The sequestered panelists, who had deliberated for 19 hours since Friday, were told from the beginning that they could set their own hours and decided to cut their work short at noon Sunday. They planned to resume this morning.
Before sending the jury back to its hotel, Matsch warned the seven-man, five-woman panel not to discuss the case and to avoid news reports. “We’ll help you to be careful by continuing the sequestration,” he said.
McVeigh attorney Stephen Jones said the jury impressed him as “being cautious and careful and considerate,” but he said that didn’t make the wait any easier.
“I’ve waited out a lot of juries,” he said. “I’ve never been able to decide what’s more difficult, waiting for the jury or waiting for the birth of yet another child. I think both involved a lot of patience.”

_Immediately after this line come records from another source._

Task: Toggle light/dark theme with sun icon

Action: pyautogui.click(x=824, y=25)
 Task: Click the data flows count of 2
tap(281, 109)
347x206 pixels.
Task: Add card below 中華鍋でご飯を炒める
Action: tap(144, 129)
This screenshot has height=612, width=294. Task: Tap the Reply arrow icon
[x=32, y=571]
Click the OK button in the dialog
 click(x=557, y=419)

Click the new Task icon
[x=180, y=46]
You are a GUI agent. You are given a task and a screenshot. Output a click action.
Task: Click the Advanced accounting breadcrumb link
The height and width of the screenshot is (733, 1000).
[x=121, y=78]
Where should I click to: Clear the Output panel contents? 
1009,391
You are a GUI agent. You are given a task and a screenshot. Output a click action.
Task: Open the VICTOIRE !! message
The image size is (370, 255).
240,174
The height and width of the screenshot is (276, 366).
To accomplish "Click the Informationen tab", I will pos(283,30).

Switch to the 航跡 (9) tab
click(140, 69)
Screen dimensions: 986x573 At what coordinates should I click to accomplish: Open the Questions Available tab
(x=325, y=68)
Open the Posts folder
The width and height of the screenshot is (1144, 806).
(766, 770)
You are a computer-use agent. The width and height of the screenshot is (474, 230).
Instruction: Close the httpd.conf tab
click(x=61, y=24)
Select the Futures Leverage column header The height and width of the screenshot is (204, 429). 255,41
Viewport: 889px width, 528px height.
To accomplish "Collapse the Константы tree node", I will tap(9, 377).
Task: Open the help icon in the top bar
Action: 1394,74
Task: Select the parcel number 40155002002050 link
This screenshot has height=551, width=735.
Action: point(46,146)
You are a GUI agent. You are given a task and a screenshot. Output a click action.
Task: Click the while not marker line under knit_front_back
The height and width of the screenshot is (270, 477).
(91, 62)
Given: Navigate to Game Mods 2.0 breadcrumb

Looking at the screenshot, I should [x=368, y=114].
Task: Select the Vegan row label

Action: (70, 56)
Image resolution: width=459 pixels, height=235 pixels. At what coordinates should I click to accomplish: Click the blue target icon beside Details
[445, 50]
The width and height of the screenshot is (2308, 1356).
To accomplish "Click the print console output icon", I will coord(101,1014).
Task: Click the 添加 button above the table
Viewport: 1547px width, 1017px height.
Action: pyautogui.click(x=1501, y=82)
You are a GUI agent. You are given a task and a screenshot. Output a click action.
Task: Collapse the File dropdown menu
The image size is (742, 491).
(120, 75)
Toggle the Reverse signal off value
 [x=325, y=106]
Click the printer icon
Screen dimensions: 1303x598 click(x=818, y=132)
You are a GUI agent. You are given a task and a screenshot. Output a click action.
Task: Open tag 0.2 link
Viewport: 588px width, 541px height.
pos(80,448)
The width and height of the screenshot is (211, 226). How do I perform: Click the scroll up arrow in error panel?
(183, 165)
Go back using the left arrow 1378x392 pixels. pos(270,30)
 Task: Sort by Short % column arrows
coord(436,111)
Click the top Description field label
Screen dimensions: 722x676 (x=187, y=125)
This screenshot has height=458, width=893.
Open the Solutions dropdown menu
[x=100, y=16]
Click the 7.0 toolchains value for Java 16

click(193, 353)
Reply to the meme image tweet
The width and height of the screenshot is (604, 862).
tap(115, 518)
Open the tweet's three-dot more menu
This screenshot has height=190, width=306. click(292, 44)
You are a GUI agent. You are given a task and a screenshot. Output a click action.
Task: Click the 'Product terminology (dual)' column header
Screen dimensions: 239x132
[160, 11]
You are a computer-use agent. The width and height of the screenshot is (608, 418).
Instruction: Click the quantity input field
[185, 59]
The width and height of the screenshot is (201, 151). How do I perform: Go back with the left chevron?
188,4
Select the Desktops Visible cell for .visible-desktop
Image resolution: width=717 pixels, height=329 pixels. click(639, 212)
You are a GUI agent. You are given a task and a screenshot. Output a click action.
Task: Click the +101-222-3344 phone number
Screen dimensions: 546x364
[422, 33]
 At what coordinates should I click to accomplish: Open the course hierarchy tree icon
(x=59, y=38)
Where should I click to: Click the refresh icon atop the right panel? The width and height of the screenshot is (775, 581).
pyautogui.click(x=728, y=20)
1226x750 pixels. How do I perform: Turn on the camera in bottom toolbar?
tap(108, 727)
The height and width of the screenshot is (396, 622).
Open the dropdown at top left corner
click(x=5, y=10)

Jones said, however, that McVeigh, who could get the death penalty if convicted on murder and conspiracy charges, is coping relatively well.
“This is a man that went to war in the Persian Gulf and was in the Army, so he’s used to waiting,” Jones said.
At a church a block away, Jannie Coverdale, whose two grandsons were among those killed in the April 19, 1995, blast, endured the wait with other family members.
“We expected the jury to reach a verdict by now, and just the sitting around waiting, you start getting scared,” she said.
But in Oklahoma City, where bombing survivors and victims’ friends and relatives watched the trial over a closed-circuit TV feed, the short day of deliberation came as a relief to some.
Anxiety over the wait for a verdict also arose in a sermon, with the congregation of the First United Methodist Church told to seek justice--not revenge.
“There’s a lot of people here in Oklahoma City that are getting hate in their hearts,” said Associate Pastor Todd Scoggins. “I don’t know what the outcome may be, but the thing we have to watch is that hate does not plant a seed in our hearts.”